After having to endure their never-ending barrage of dead hooker jokes, Penn State jokes, and limericks set in "Nantucket." I managed to squeeze in a few words of my own...barely.  You know these typical guys, right?  The ones who leave the frat house...but it never really leaves them.  The ones who keep slapping you on the back, belching, and asking you if you want a beer...only to be distracted by ANY woman who walks in the room to look her over from toenail to hair-do?

I mean...it's not so much that these guys offend my deep Christian sensibilities as it is that they're so damn childish.

Anyway, inbetween the one about Michael Jackson's proctologist and the one about Little Bo Peep's unwanted pregnancy (I've worded that more delicately than they did) ...I told them both how I "resolved" to churn out more blogs for them this year.  Even if it's just fifteen or so. I enjoy writing, and feel like I need to hit the ground much harder than I did with things I believe I have a knack for, poker being one of them.  To really leave a strong impression in 2012.  To write more often ...to read and play poker much more consistently...how I need to take things more seriously once again and use...
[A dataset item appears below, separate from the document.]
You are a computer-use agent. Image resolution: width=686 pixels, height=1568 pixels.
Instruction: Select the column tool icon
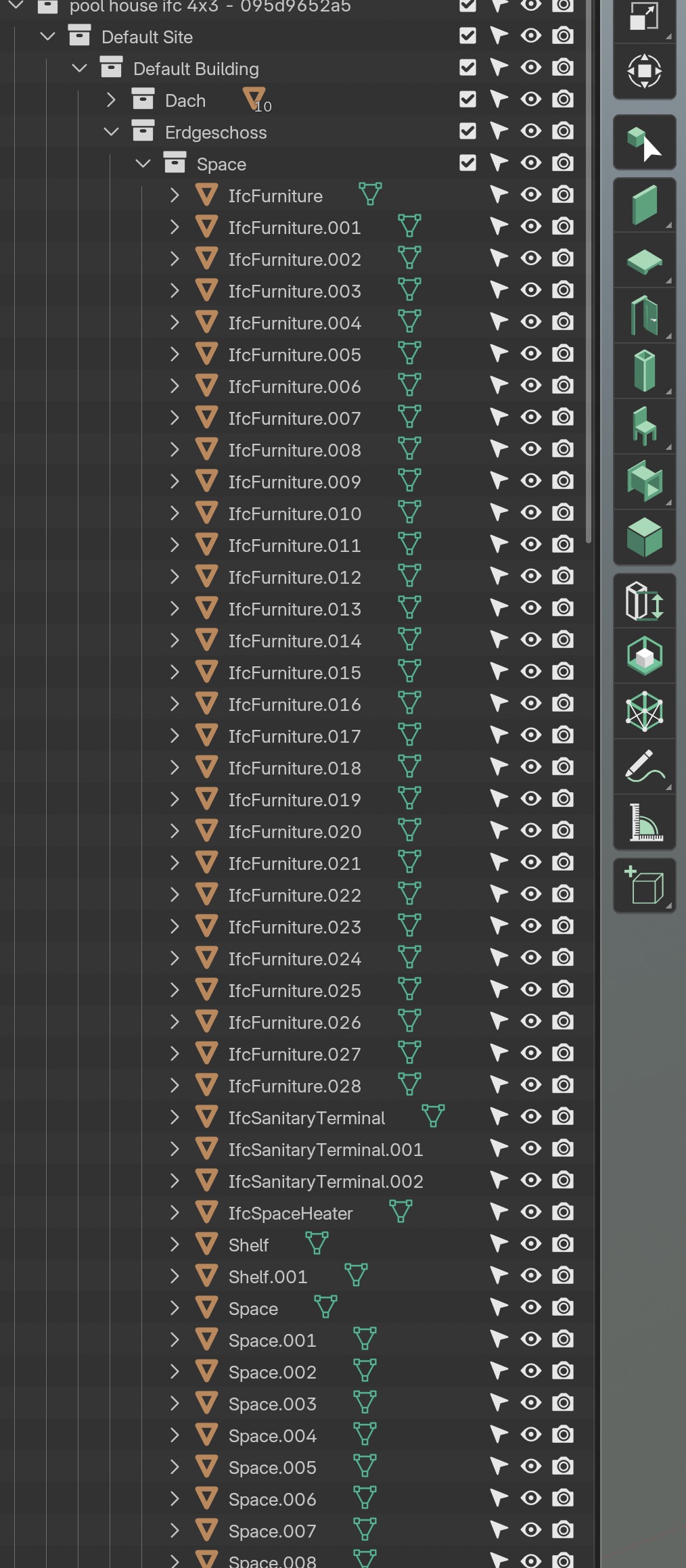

Once again, Gene's just pretending to listen to me, but then interrupts me to ask me to "pull his finger."

I indulge him.  Yes, Gene... I can tell you had Arby's for dinner.  How fascinating.

I tell them how I enjoy writing and have these ideas for a couple of BOOKS I'd like to write.  One about a serial murder with a heart of gold who spends all his spare time at Wal-Mart.  One about an old widower's personal spiritual quest.  One dark comedy about a union organizer in a sewerage plant where the workers are filthy, and the pay gets worse.

Bill decides to cut me off here with another unrequested "comment."  No, Bill.  That's not what santorum really means.  Show some respect to the man.  He just placed second in Iowa.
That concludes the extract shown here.